Italie : Sur l’épidémie d’urgences, phase 3

et puis ce fut le tour de la lutte des usines et de la classe ouvrière…

paru dans lundimatin#234, le 21 mars 2020

En Italie, l’un des effets de l’épidémie de Coronavirus aura été le retour de la conflictualité sociale, que ce soit dans les prisons ou dans les usines. Nous traduisons ici, avec quelques coupes, un texte paru [1] chez nos amis de Carmillaonline.com, site sous-titré « Littérature, imaginaire et culture d’opposition ».

Sur l’épidémie d’urgences, phase 3 : et puis ce fut le tour de la lutte des usines et de la classe ouvrière…

Par Sandro Moiso, Jack Orlando et Maurice Chevalier

« On voit tous ces acteurs et ces chanteurs, beaux comme le soleil, à la télé ou sur les réseaux, qui invitent en souriant les gens à rester chez eux. Mais l’ouvrier, il fait comment ? […] nous, on se sent piégés et on se demande : pourquoi je suis là, moi ? » (un ouvrier de la Brianza [région de Milan, ndt]à Repubblica)
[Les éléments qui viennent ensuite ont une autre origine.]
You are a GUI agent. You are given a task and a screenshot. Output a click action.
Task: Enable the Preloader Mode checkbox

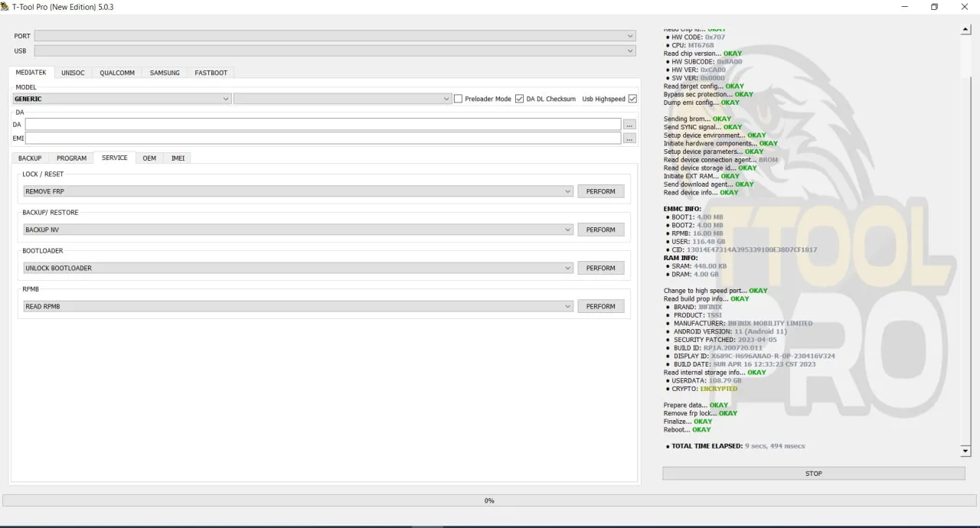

Eh oui, pourquoi on est là ? A l’usine, enfermés chez nous, en quarantaine ou bien dans des hôpitaux pleins à exploser ? C’est ce que beaucoup commencent à se demander, comme dans un roman de Stephen King ou dans une énième saison prequel ou sequel de The Walking Dead. Pour l’heure nous connaissons la seule réponse certaine que le gouvernement des homoncules et des bavards semble vouloir et savoir fournir : pouvoirs de police accordés à l’armée qui patrouille dans les rues et nouvelles mesures restrictives pour les citoyens, parce que « après l’urgence sanitaire et l’urgence économique, le gouvernement craint que surgisse aussi celle de la sécurité publique, comme il est arrivé dans les prisons ». C’est ce qu’affirme un article de Emilio Fittipal
di et de Giovanni Tizian, Coronavirus, esercito e forze dell’ordine in allarme : serve un piano contro caos e disordini (« Coronavirus, armée et forces de l’ordre en alerte : il faut un plan contre le chaos et les désordres »), sur le dernier numéro de l’Espresso.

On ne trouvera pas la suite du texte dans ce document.